Abstract 16452: Targeting Notch3 Pathway and Using Extracellular Vesicles From Induced Pluripotent Stem Cell-Derived Cardiomyocytes is Effective in Porcine Chronic Myocardial Injury Model

Introduction: Heart failure is the leading cause of hospital admission in the modern U.S. We previously demonstrated that exosomes (Ex) from iPSC-derived cardiomyocytes (iCMs) significantly restored murine peri-infarct region. We found that miR20/92/363 (CORE miRNA) activated iCM proliferation and myocardial restoration by repressing the Notch3 pathway. However, the optimal pre-clinical method to target the Notch3 pathway through Ex, miRNA, and siRNA remains to be assessed. Hypothesis: Exosomes are the most effective biologic for chronic porcine heart failure model. Methods: iPSCs were generated from four heart failure patients (Pt 1-4) and differentiated into iCMs. Ex were isolated from the iCM culture media and used to treat iCMs subjected to hypoxia-injury.

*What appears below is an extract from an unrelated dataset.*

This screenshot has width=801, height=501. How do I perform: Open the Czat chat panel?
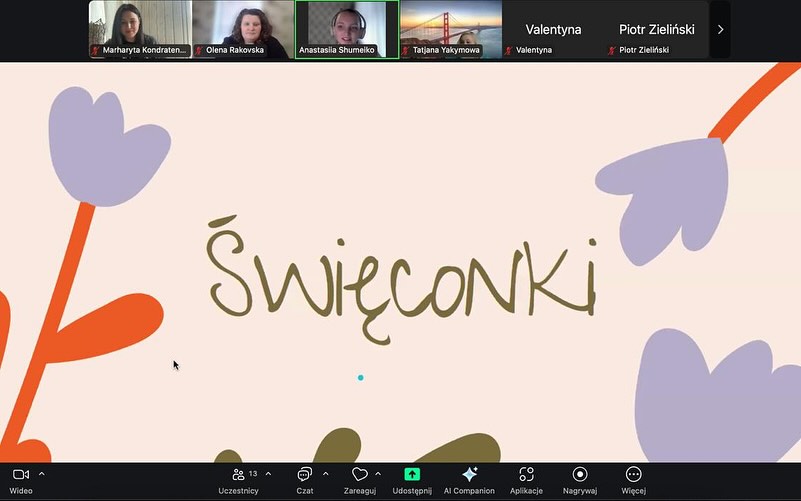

The in vitro findings were then confirmed in vivo in Yorkshire pigs subjected to myocardial ischemia-reperfusion injury for one hour via balloon occlusion of the left descending artery. One month later, chronic heart failure model was developed, and percutaneous catheter system (Biocardia, Inc) delivered 10 11 Ex, 4200 μg of CORE miRNA, or 4200 μg of siNotch3 into porcine peri-infarct region. MRI and mRNA seq analyzed the porcine myocardium. Results: Viability of hypoxia-injured iCMs treated by siNotch3 (132.50% viability ± 23.54% SD)*, CORE miRNA (127.79% ± 10.06%)*, Pt 1 Ex (74.88% ± 3.11%)*, Pt 2 Ex (72.90% ± 4.50%)*, Pt 3 Ex (79.11% ± 7.23%)*, and Pt 4 Ex (77.81% ± 3.31%)* all significantly improved iCM viability compared to non-treated hypoxia-injured iCMs (26.09% ± 10.75%, *p<0.05). In porcine chronic heart failure model (n=4 - 6/treatment group), the mean absolute change in LVEF of PBS (control), siNotch3, CORE miRNA, and Pt 1 Ex treatments were -3.55 ± 3.27, 1.19 ± 3.17*, 2.34 ± 1.53*, and 3.53 ± 3.59*, respectively (*p<0.05). mRNA seq, gene ontology, and KEGG analysis of porcine myocardium suggested that myocardial repair occurred through the TGFβ pathway and cell cycle re-entry of cardiomyocytes. Conclusion: siRNA, miRNA, and exosomes are all effective methods to repair the porcine myocardium after chronic myocardial injury. Exosome showed the highest functional restoration. Determination of mechanism and optimal biologic and dose are underway.